#### [Saved entries]
● ● ● ●
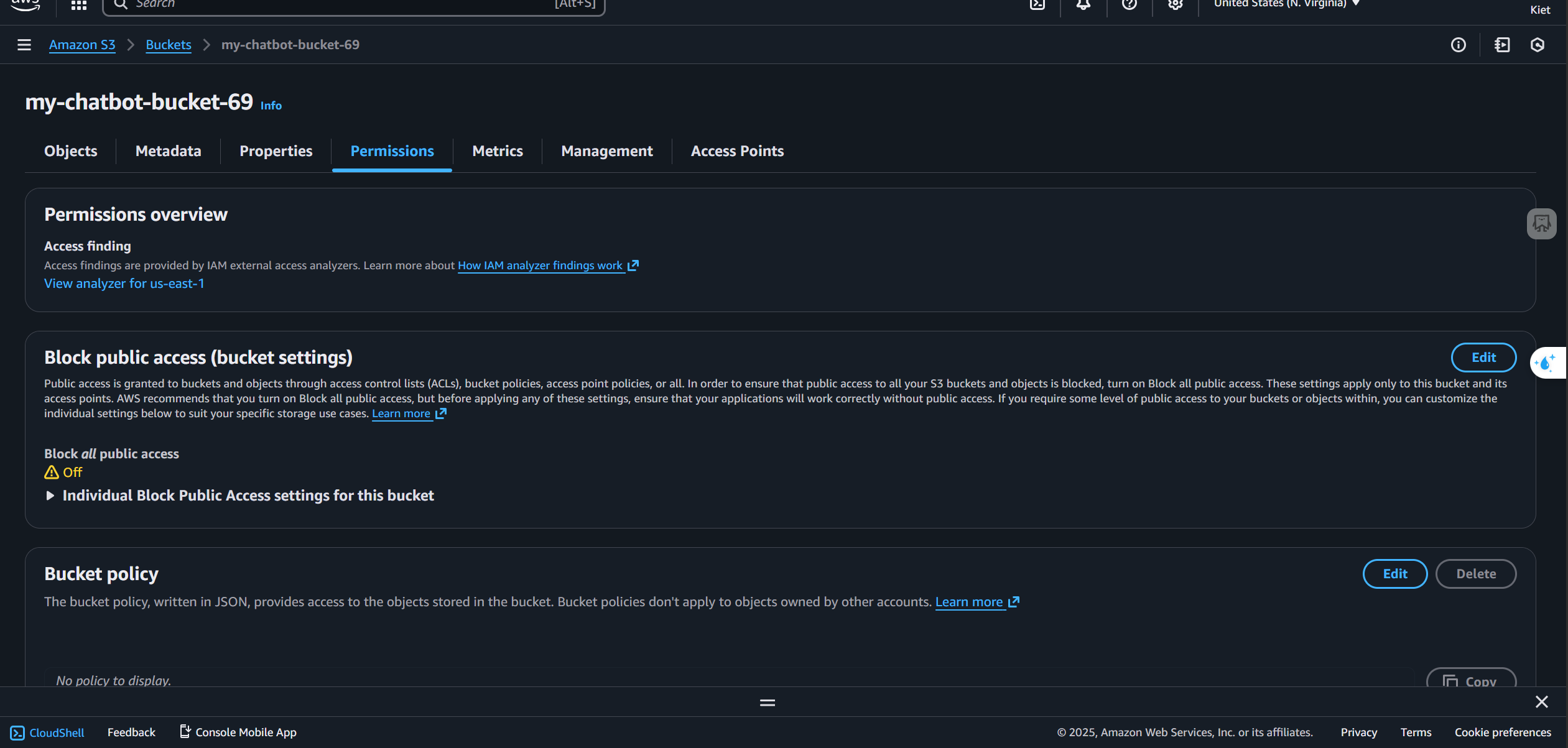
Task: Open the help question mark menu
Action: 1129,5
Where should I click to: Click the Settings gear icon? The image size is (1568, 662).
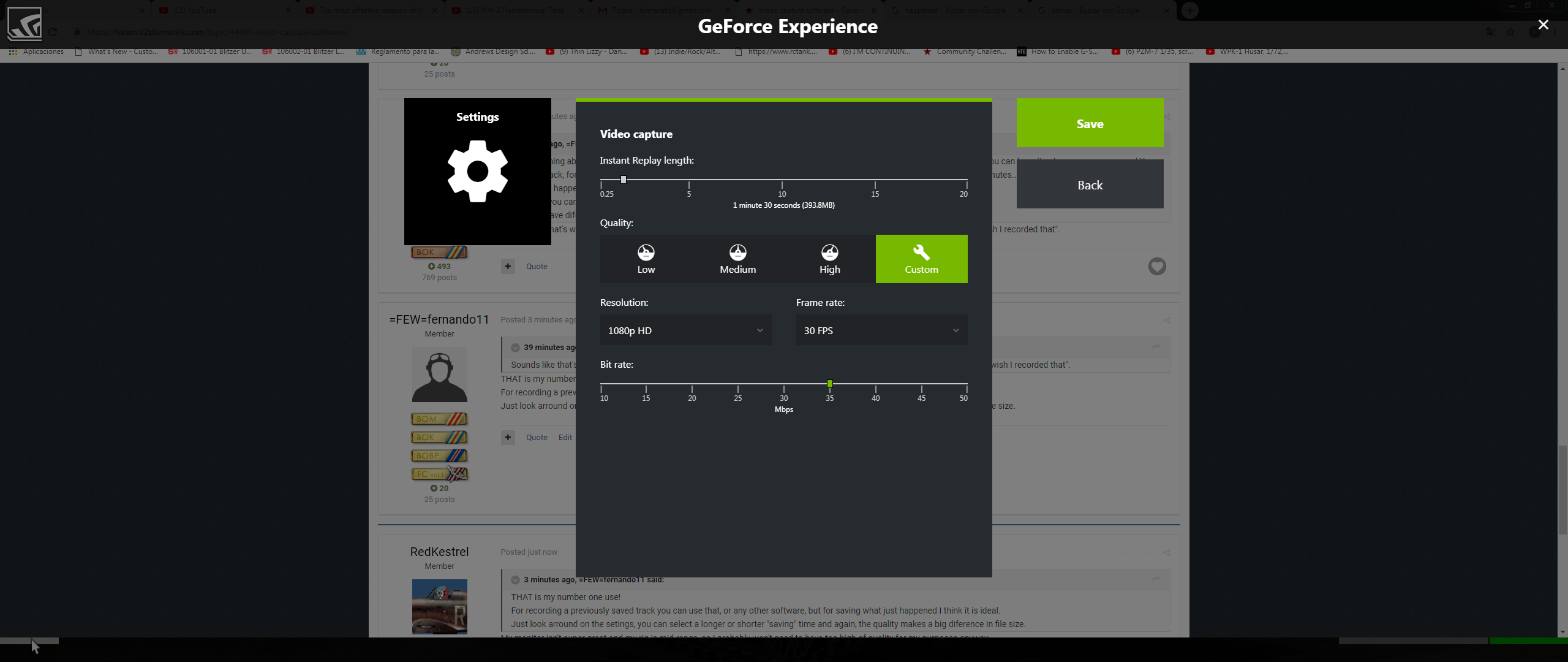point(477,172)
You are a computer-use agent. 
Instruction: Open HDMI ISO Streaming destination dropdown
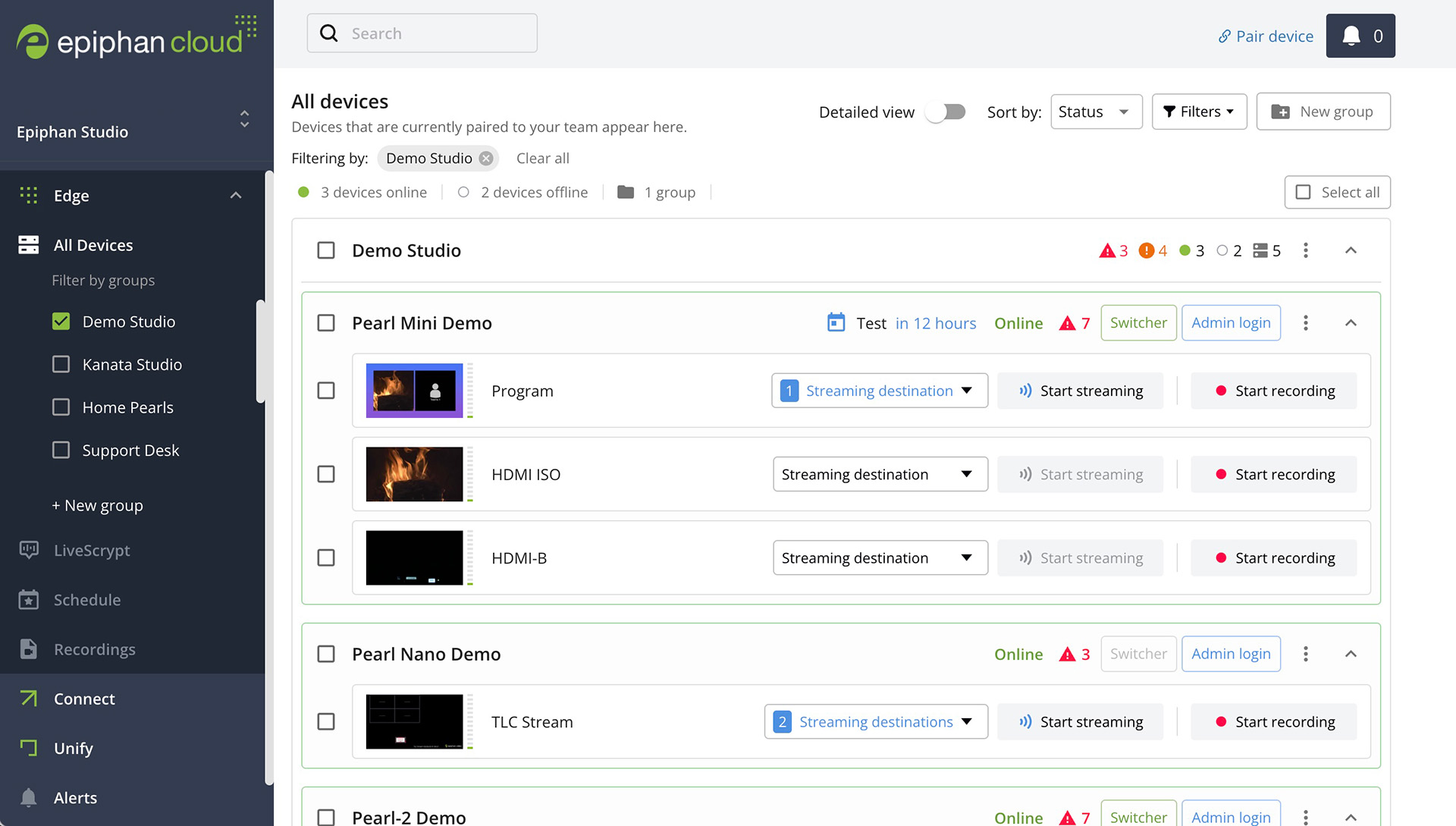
● ● ● ●
#### [PROBLEM TO WORK ON]
With the pictures omitted, print precisely the lines from the one with "You are a computer-use agent." to the final line of the records, both included.

#### [ANSWER BOX]
You are a computer-use agent. 
Instruction: Open HDMI ISO Streaming destination dropdown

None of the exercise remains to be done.